Our initial review of the axon fibers in the sciatic nerves of the null mutant mice suggested a distinct degeneration of the myelin fibers surrounding many axons. Examples of the ultrastructural abnormalities of the myelin sheaths seen in axons in the PNS from the null mice are shown in figure 4. Although the appearance of disorganization was seen throughout the sciatic nerve, there were small clusters where myelin sheath breakdown was more prevalent in Lgi1-null mice. In addition, in the wild type mice, there was little or no evidence of mitochondrial clustering, which often precedes axonal degeneration, whereas in the null mice frequent examples were observed (Figure 4C). Other features of terminal neuronal degeneration, such as breakdown of the myelin packing and electron-dense cytoplasm which separates from the axolemma (Figure 4B), was shown to occur only in the axons derived from null mutant mice. These observations suggest that loss of LGI1 function has profound consequences for myelin formation and survival of axons in the PNS.

Figure 4.

Figure 4

Open in a new tab

Utrastructural abnormalities of the myelin sheaths in Lgi1 null mutant mice (B, C) compared with normal mice (A). Evidence of neuronal degeneration includes myelin sheath break down (B) with electron-dense cytoplasm (arrowhead in B) and mitochondrial clustering (arrowhead in C). [scale bar 1µm].

Analysis of myelin compaction in the PNS

The hypomyelination seen in the null mutant mice could be due to either a reduced number of myelin layers or denser compaction of the myelin layers. To investigate the compaction of the myelin layers, we measured the interperiod lines and periodicity in the myelin sheath from wild type and mutant mice. As shown in figure 5, there is a significant reduction both in the number of myelin lamelli as well as their compaction in the mutant mice. The interperiod lines, or periodicity, of the myelin sheath (Figure 5) is significantly decreased in Lgi1-null mice (p < 0.05), which showed myelin periodicity of 32.3 ± 2 rim (N = 27) while the wild-type showed a periodicity of 39.2 ± 3 rim (N = 17). These data demonstrate that the hypomyelination (increased g-ratio) observed in Lgi1-null mice was the result of a decrease in the number of myelin wrappings.

Figure 5.

Figure 5

Open in a new tab

Analysis of myelin periodicity in normal and Lgi1 null mutant mice. Compared with normal mice (A), reduced myelin compaction is seen in the sciatic nerve of Lgi1-null mice (B), accompanied by differences in myelin sheath thickness (M) [scale bar 200nm]. In (C) the data represent the mean ± S.E.M. from 17 and 27 myelinated fibers respectively for each group. *p < 0.05.

Discussion

In this study we demonstrate that poor locomotor activity and neuromuscular strength in mice deficient for LGI1 is due to hypomyelination in the peripheral nervous system. A significant, but less extreme hypomyelination was also seen in the heterozygous mutant mice. These mice also showed marginally worse locomotor activity and neuromuscular strength compared with the wild type mice, although it was not statistically significant. These phenotypes have not been reported in ADPEAF patients although, as in mice, a mild reduction in myelination may not have immediately obvious consequences. The same was true in the Lgi4 mutant heterozygotes (Bermingham et al, 2006), where the heterozygous mutants appeared normal. The hypomyelination in Lgi1 mutants results from reduced numbers of myelin wrappings, which suggests, as LGI4, that LGI1 appears to have a role in Schwann cell myelination function. In our study we also found significant hypomyelination in the central nervous system, although not to the same extent seen in the PNS. This change was not seen in the Lgi4 mutant mice but suggests that LGI1 may have an important function in oligodendrocytes as well.

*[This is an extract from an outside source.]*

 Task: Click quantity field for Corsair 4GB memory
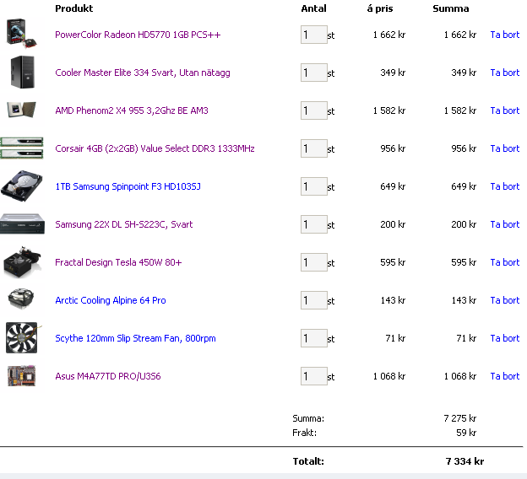313,148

The function of the LGI1 protein is still poorly understood, although recent reports implicate it in synapse transmission in vitro (Schulte et al 2006) and in vivo (Zhou et al 2009, Yu et al 2010, Fukata et al 2006, 2010). LGI1 also interacts with proteins involved in synapse biology, in particular ADAM22 and ADAM23 (Fukata et al 2006, Schulte et al 2006, Sagane et al 2008, Kunapuli et al 2009). Null mutant mice for Adam22 have also been shown to exhibit hypomyelination in the PNS (Sagane et al 2005) and succumb to seizures. Compared with the Lgi1 null mutant mice, however, the phenotype in the Adam22 null appears to be more extreme and also shows many unmyelinated axons resulting in severe ataxia (Sagane et al 2005). Although not specifically examined for hypomyelination, the Adam23 null mouse also showed evidence of ataxia (Mitchell et al 2001). ADAM23 has been shown to interact with LGI1 (Fukata et al 2006, SAgane et al 2008, Kunapuli et al 2009) and, in its absence, LGI1 cannot initiate neurite outgrowth (Owuor et al 2009).

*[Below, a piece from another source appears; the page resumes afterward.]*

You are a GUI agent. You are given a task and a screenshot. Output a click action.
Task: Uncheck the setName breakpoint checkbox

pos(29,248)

LGI1 is the founding member (Chernova et al 1998) of a family of four genes with high homology (Gu et al 2002, Rossi et al 2003) suggesting a related function. The claw paw (clp) phenotype that arose spontaneously in mice (Henry et al 1999) is characterized by limb posture abnormalities and hypomyelination of peripheral nerves. The Lgi4 gene was subsequently shown to be mutated in these mice (Bermingham et al 2006). In vitro studies of clp/clp mice showed that Schwann cells had a significantly reduced capacity to myelinate axons, suggesting a disruption of the cross talk between these two cell types. LGI4 was also shown to interact with ADAM22 and ADAM23 (Sagane et al 2008) and the LGI4-ADAM22, ligand-receptor relationship has been described as a paracrine signaling axis in peripheral nerve myelination (Ozkaynak et al 2010). The hypomyelination seen in the Lgi1 null mice was also very similar to that seen in erbin null mice (Tao et al 2009), another LRR-containing gene. Erbin has been shown to regulate Schwann cell development and myelin formation through the Erbb2/Erbb3 receptor. Erbin and LGI1, as well as several other LRR-containing proteins, have also been shown to have important implications in the formation, differentiation, maintenance and plasticity of neuronal synapses (Ko and Kim 2007).

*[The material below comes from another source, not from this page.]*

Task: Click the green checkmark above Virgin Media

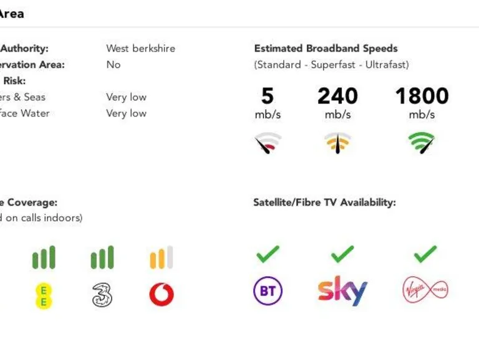Action: pyautogui.click(x=425, y=254)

Myelination is one of the most strictly regulated biological events that occur in development and maturation of the mammalian peripheral and central nervous systems. The demonstration that LGI1 is an important contributor to normal myelination provides the opportunity to improve our understanding of the axon-Schwann and axon-oligodendrocytes cell interactions that regulate this process through a more exhaustive study of its function.

Supplementary Material

supplemental figure S1

Acknowledgments

This work was supported in part by grants from the National Institutes of Health NS046706 (JC)

REFERENCES

  1. Adams DJ, Biggs PJ, Box T, Davies R, van der Weyden L, Jonkers J, Smith J, Plumb B, Taylor R, Nishijima I, Yu Y, Rogers J, Bradley A. MICER – Mutagenic insertion and chromosome engineering resource. Nature Genet. 2004;36:867–871. doi: 10.1038/ng1388. [DOI] [PubMed] [Google Scholar]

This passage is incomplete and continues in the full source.